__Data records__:

BEGIN

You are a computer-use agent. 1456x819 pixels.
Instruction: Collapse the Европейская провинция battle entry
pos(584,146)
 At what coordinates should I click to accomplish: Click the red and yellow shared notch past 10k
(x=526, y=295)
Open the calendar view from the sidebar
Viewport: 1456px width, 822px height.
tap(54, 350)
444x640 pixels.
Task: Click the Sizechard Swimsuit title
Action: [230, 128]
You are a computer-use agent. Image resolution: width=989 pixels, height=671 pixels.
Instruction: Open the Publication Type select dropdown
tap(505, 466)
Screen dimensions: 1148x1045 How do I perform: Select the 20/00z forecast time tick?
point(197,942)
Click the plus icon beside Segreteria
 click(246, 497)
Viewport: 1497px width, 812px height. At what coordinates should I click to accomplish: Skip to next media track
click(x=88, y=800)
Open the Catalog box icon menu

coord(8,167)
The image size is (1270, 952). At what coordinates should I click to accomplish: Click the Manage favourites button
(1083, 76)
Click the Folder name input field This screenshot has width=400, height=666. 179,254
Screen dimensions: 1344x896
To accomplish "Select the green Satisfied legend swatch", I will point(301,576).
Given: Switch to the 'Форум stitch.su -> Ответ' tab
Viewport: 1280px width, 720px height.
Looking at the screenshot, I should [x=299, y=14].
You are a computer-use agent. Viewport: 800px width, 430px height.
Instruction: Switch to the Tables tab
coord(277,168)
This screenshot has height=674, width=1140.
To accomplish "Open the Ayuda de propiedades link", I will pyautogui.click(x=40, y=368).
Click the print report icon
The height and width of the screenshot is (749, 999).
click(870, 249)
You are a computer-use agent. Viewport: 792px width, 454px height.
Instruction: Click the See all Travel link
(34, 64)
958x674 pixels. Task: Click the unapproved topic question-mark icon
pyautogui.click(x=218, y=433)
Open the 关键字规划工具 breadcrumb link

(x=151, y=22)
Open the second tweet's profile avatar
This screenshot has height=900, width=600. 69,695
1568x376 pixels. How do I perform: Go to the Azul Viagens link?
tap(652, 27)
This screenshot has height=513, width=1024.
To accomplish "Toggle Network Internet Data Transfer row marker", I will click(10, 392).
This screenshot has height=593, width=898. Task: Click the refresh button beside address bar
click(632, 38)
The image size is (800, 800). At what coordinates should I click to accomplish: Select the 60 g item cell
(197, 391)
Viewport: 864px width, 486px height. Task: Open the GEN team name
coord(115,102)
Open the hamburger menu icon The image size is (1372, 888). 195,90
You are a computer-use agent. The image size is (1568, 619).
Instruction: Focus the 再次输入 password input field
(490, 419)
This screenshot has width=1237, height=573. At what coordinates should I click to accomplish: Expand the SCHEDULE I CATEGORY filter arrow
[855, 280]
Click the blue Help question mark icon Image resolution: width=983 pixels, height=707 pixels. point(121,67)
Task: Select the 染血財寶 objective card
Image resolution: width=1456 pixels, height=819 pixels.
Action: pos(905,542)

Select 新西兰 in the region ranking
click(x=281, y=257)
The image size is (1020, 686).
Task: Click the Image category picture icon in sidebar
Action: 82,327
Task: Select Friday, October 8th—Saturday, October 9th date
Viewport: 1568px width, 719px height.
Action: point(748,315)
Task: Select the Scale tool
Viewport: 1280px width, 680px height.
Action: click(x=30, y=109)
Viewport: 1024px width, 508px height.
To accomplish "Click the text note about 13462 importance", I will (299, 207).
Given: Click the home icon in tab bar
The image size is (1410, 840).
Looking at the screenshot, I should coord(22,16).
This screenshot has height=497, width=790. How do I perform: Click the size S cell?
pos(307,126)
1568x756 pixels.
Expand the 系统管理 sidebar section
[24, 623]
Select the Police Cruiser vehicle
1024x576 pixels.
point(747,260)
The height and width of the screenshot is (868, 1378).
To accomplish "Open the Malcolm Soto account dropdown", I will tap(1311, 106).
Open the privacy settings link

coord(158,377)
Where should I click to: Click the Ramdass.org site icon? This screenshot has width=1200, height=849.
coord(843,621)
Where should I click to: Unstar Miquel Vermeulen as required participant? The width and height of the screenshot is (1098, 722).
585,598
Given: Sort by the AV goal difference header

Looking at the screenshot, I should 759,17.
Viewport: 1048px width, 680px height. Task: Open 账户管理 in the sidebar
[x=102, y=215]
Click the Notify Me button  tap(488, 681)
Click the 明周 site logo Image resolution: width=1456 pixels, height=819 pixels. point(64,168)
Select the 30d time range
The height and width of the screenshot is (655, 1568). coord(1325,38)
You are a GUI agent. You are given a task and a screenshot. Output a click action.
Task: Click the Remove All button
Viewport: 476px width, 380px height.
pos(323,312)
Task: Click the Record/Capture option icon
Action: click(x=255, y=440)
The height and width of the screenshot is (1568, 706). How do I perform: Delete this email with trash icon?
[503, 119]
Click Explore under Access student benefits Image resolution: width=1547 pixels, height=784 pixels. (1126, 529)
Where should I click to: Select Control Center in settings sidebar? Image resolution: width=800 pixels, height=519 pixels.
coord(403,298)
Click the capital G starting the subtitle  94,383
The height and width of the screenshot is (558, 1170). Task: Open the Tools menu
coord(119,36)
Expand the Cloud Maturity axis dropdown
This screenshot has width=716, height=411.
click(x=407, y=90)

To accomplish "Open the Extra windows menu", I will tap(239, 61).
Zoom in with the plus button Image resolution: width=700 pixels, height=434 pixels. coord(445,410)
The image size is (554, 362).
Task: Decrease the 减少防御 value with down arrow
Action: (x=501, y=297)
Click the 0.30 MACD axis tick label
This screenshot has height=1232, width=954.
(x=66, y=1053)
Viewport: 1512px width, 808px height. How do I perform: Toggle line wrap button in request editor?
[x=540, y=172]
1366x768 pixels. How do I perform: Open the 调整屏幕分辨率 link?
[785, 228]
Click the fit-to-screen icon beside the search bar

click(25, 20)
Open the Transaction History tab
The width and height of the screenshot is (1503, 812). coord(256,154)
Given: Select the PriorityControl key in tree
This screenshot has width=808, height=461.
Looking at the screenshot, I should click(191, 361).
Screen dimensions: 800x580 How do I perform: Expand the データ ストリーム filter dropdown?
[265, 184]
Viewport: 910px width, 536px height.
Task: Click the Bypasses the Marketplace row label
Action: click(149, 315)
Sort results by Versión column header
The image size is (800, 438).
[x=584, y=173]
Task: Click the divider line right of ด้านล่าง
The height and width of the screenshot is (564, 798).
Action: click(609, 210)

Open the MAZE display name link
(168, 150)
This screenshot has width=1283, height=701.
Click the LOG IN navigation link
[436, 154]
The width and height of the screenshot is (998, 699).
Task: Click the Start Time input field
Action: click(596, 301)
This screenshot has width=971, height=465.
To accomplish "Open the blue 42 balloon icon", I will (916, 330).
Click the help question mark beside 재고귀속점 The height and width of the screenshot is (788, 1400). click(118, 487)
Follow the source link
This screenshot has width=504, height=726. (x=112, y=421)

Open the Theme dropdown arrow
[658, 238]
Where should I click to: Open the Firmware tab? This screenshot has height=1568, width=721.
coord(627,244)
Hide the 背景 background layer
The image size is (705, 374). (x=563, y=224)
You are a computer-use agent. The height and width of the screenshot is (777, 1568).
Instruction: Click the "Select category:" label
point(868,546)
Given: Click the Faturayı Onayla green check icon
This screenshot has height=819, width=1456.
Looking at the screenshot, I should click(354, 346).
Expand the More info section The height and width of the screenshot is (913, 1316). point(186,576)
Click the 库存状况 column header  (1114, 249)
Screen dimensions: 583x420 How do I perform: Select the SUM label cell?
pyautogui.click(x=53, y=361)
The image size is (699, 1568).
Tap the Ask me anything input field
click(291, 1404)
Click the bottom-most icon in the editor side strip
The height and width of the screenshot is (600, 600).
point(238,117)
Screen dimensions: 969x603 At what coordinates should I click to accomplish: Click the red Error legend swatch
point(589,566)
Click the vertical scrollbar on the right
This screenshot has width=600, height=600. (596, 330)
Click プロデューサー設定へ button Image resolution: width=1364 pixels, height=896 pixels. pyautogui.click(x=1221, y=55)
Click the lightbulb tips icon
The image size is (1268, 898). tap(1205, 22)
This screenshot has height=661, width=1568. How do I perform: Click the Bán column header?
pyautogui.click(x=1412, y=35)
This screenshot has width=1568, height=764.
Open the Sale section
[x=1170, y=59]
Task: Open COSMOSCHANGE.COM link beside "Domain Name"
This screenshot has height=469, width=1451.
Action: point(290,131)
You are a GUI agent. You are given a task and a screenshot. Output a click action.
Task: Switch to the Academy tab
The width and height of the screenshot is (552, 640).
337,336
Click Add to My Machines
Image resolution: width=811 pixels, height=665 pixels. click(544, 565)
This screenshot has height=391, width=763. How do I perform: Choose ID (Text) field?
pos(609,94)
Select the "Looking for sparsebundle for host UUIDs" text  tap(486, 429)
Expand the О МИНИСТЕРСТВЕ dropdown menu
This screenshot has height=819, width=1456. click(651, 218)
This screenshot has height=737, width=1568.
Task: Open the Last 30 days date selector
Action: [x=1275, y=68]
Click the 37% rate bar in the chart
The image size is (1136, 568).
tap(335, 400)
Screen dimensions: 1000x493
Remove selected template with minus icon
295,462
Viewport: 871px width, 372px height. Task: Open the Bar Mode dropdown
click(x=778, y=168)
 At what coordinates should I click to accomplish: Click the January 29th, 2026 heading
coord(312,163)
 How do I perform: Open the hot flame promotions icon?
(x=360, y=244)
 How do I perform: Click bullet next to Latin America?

END

__SET PROBLEM__: Count the lines of the material that contain the string "axis", and reply with that number alone.

__REPLY TO THE TASK__: 2